**Directive:**
Reproduce verbatim the lines of the listing, beginning with the line that contains "What do you" and continuing through the line that contains "panel: Commission Afato", both ends included. Omit the pictures from your output.

-------- Data for analysis --------

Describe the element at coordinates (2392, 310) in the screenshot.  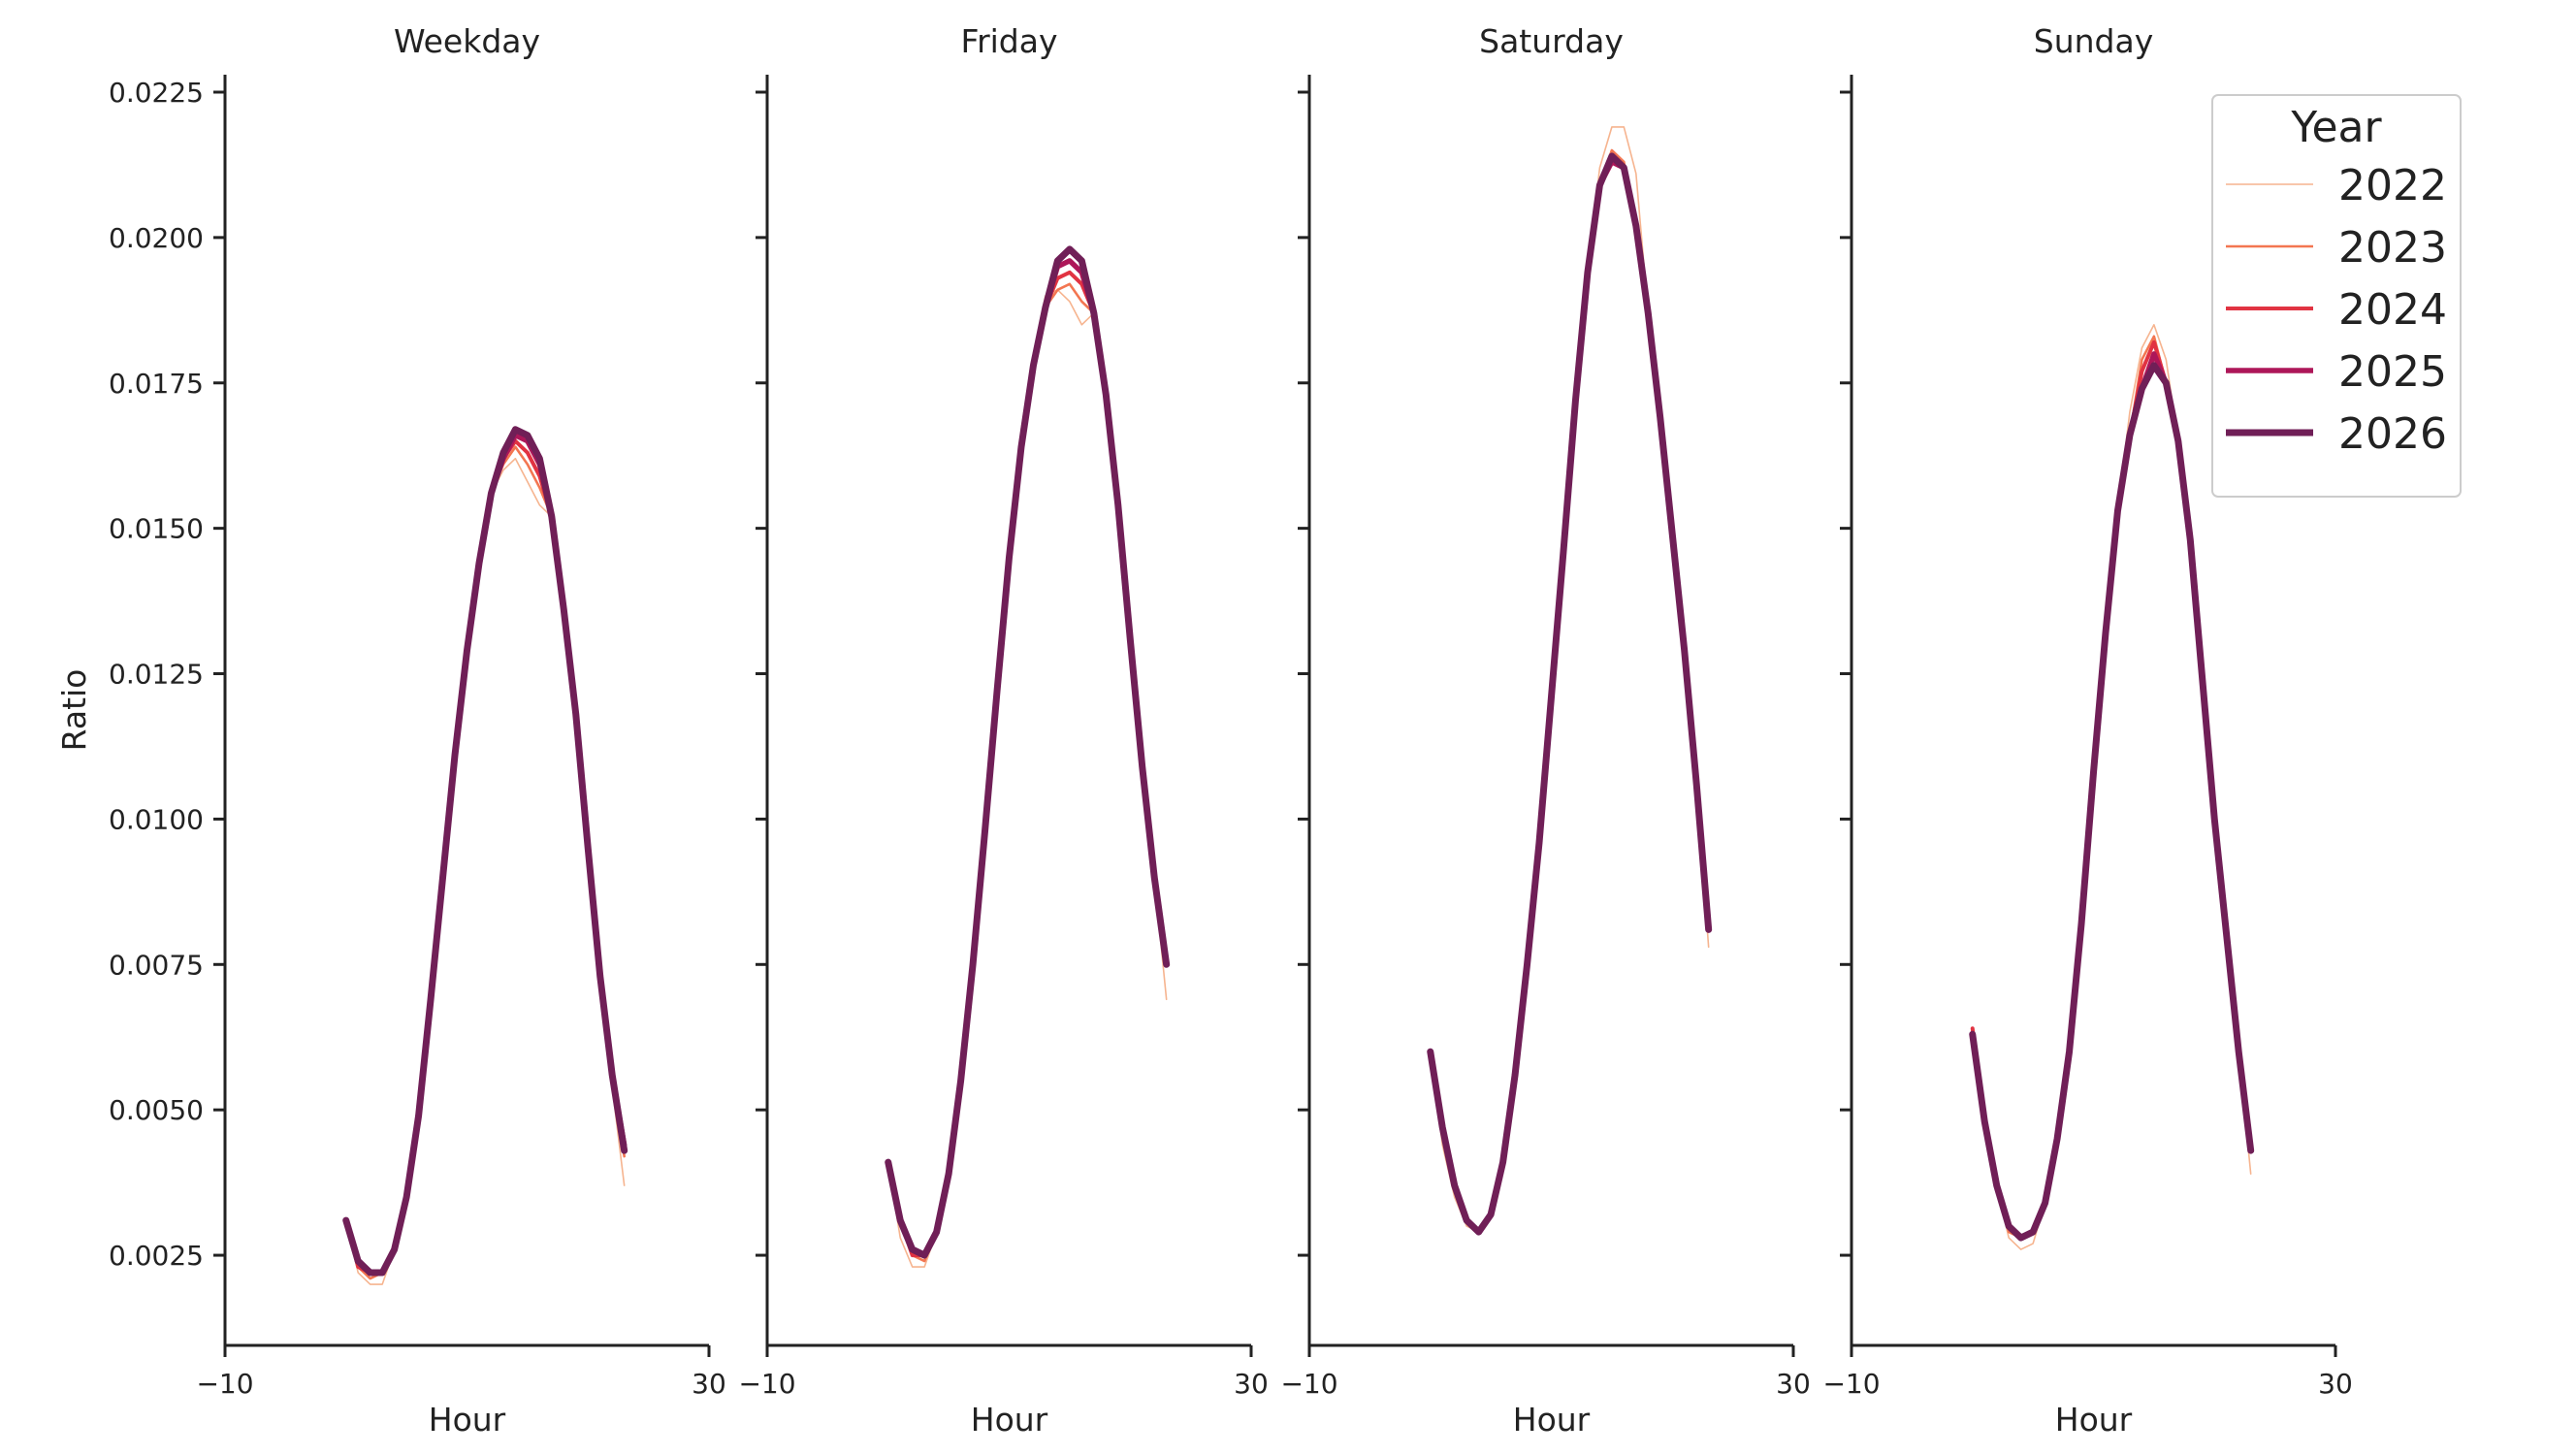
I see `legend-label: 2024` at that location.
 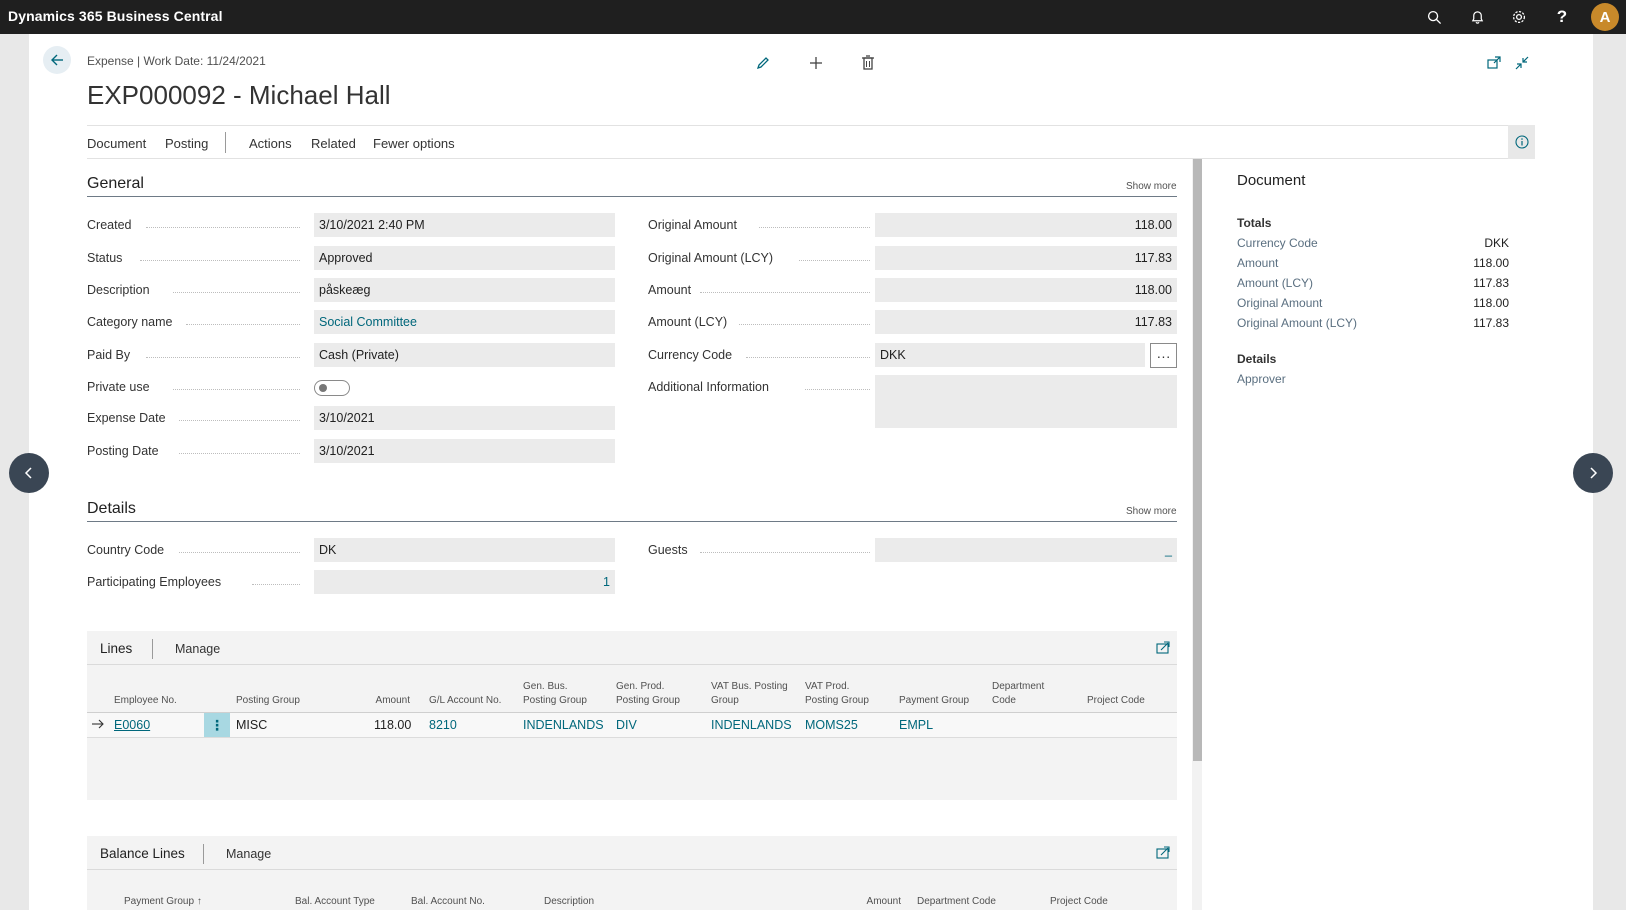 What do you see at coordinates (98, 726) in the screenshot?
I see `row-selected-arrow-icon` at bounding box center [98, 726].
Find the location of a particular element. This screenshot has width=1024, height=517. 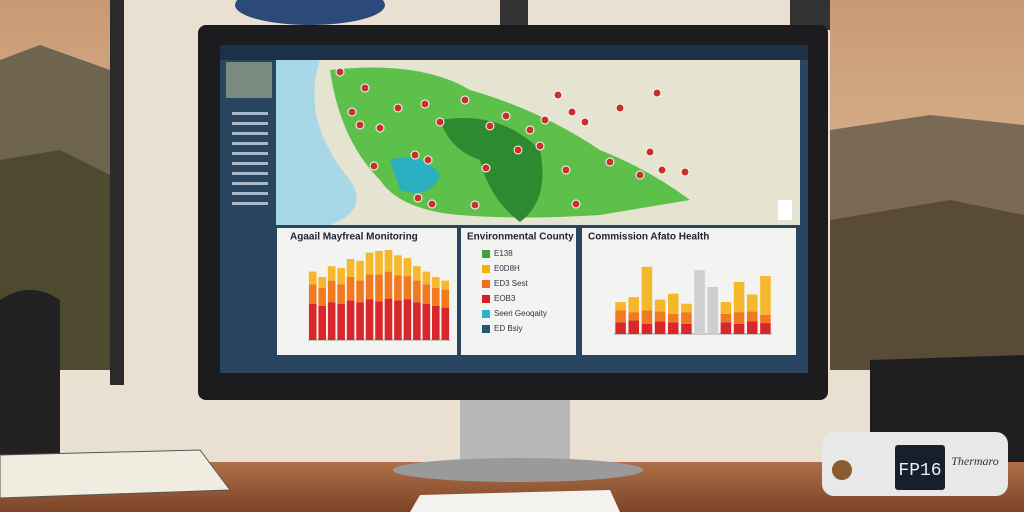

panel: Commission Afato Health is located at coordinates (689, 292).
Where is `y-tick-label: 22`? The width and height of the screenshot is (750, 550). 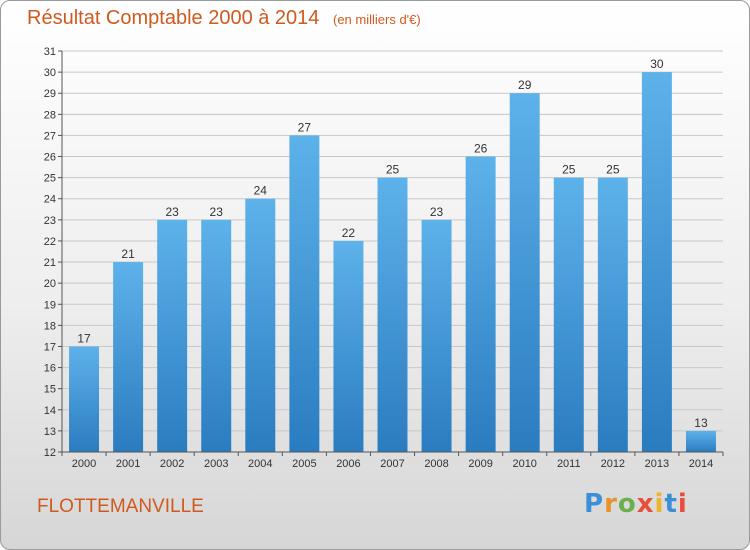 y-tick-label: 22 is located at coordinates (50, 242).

--------

**Response:**
  What do you see at coordinates (98, 726) in the screenshot?
I see `row-selected-arrow-icon` at bounding box center [98, 726].
Find the location of a particular element. This screenshot has width=1024, height=517. 

panel: Commission Afato Health is located at coordinates (689, 292).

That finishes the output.